= Beginning of Section =
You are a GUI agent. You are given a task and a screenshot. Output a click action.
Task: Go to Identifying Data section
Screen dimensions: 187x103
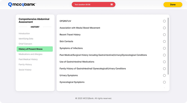26,39
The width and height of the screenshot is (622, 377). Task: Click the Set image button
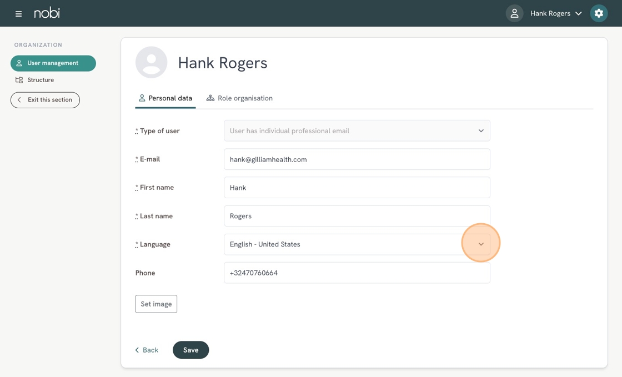pos(156,304)
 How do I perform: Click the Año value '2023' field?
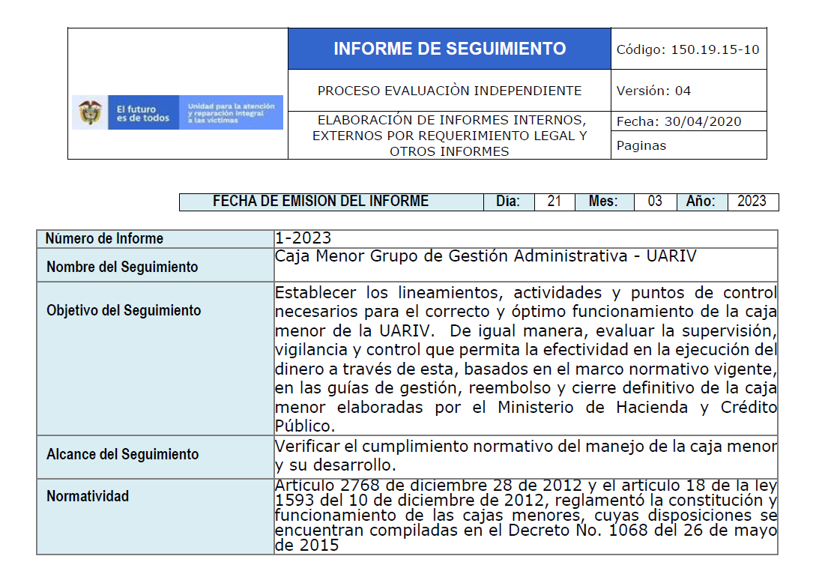tap(752, 202)
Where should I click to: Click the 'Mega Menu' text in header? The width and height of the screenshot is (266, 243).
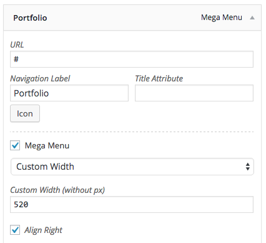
= End of Section =
▶ ACTIVITY:
With the pictures left out, output all the entries exactly.

▶ ANSWER FOR THIS EXERCISE:
You are a GUI agent. You are given a task and a screenshot. Output a click action.
Task: Go to Identifying Data section
Screen dimensions: 187x103
26,39
The width and height of the screenshot is (622, 377). Task: Click the Set image button
pos(156,304)
 How do I perform: Click the Año value '2023' field?
tap(752, 202)
Where should I click to: Click the 'Mega Menu' text in header? The width and height of the screenshot is (266, 243).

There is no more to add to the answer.